突然あがった声に、ボッスンはスイッチを振り返った。

「どうした?」

『目に入った』

「は?メガネかけてんのに?」

『いや…睫毛が』

「あーそう」

睫毛が目に入った経験の無いボッスンは、どうせ俺は睫毛短いよこのイケメンめ、と心の中でよくわからない八つ当たりをした。
スイッチは眼鏡を外して眼をぱちぱちしていたが、とれないようで目の縁を擦り始めた。

「あ、こら、目が傷つくぞ」

こっちに来なさい、とボッスンが畳を叩くと、素直にやって来て腰を降ろす。
ボッスンの方を向いたスイッチは、どうだ?と言うように少し首を傾けた。
その仕草が少女めいていて、ボッスンの胸はドキリと音を立てた。

「ちょっと待ってろ」

スイッチの頬を両手で押さえて、やや赤くなった左目を見る。
瞬きするたび、睫毛が頬に影を落としている。

(やっぱ、睫毛長いんだなあ)

思わず感心してしまう。
先程は妬んでみたが、ボッスンはスイッチの細かいパーツが好きだった。
例えば指だとか耳だとか、瞳だとか。

間近で見るスイッチの瞳は、ボッスンを映して瞬いていた。

(……間近?)

はた、と。
ボッスンは、この体勢の危うさに気がついた。
畳に座ったスイッチの頬を、膝を立てたボッスンの手が包み込んでいる。
それはまるで――。

『ボッスン?』

焦れたスイッチに呼び掛けられて、ボッスンの肩は大袈裟に跳ねた。

『見えないか?』

「あ、わ、悪い。もうちょっと、」

本来の役目を果たそうと、慌てて身を乗り出したのがいけなかった。

『あ、』

急に体重をかけられてバランスを崩したスイッチと、畳に倒れこんでしまったのだ。
客観的に見たら、ボッスンがスイッチを押し倒したような形で。

「ごめっ、大丈夫か…」

「いやあ、遅なってしもたわ。
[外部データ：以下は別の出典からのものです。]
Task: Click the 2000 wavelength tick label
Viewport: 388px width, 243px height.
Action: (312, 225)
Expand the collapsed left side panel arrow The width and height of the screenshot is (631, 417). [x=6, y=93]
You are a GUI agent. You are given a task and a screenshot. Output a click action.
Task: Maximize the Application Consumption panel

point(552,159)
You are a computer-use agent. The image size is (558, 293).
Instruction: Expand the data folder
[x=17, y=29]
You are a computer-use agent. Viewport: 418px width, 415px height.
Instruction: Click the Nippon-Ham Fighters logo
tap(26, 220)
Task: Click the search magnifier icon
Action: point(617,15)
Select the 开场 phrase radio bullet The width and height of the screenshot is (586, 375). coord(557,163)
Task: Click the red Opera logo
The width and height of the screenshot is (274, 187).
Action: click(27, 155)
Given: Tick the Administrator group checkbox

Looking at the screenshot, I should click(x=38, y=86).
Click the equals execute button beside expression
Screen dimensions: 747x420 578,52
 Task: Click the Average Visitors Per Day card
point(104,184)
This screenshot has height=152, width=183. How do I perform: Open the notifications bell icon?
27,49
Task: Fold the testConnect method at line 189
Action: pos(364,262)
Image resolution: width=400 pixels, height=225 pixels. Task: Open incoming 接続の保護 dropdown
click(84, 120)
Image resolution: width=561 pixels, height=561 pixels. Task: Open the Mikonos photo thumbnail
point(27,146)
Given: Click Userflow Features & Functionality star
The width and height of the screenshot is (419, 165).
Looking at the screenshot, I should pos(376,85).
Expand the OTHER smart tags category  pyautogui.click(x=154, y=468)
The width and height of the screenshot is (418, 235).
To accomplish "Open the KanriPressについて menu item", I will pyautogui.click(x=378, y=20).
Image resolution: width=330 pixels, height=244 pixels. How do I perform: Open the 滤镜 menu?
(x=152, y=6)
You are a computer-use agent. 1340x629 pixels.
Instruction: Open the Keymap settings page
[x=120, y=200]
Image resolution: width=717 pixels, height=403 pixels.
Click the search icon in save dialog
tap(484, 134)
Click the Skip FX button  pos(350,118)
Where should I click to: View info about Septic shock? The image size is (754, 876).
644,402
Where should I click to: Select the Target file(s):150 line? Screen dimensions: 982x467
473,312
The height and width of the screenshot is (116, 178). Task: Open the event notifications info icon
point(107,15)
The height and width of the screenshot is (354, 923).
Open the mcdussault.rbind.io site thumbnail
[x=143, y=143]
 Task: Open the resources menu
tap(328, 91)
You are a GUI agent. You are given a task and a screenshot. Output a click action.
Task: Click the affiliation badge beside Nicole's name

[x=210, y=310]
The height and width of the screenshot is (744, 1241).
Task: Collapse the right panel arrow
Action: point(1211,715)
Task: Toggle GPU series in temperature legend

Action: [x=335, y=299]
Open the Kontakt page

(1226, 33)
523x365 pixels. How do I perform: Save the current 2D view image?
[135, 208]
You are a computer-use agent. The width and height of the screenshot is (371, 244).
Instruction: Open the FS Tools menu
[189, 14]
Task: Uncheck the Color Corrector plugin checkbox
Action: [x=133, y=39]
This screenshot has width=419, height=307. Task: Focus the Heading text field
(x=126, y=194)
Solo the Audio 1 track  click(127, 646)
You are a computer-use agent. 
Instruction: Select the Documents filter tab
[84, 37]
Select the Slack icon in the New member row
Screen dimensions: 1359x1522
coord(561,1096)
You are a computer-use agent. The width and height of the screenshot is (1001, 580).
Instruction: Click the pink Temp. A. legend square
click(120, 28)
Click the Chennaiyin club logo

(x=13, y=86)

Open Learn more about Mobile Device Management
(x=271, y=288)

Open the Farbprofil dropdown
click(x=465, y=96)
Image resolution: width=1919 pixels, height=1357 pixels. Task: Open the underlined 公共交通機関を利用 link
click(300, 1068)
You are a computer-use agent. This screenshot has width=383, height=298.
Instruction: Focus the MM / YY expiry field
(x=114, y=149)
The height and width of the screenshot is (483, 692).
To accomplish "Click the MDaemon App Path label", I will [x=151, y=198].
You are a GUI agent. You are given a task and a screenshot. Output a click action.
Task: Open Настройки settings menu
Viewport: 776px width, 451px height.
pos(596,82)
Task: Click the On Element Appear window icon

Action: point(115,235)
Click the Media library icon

ふたりとも、ヤバ沢さんからお菓子もろたでー、……」

まさにナイスタイミング。
がらりと開いたドアの先に、立ち尽くすヒメコ。

「………」

「………」

『………』

凍った空気に痛い沈黙が流れて。

「いやあああボッスンがスイッチ襲っとるううう!!」

「ごっ、誤解だああああ!!」

廊下を全速力で駆けていくヒメコと、ヒメコを必死に追いかけるボッスン。
残されたスイッチは。

『あ、とれた』

至ってマイペースだった。




END




そんな大声で走り回ったら大変なことになりますよー(笑)

ボッスンの無自覚片思いのようですね。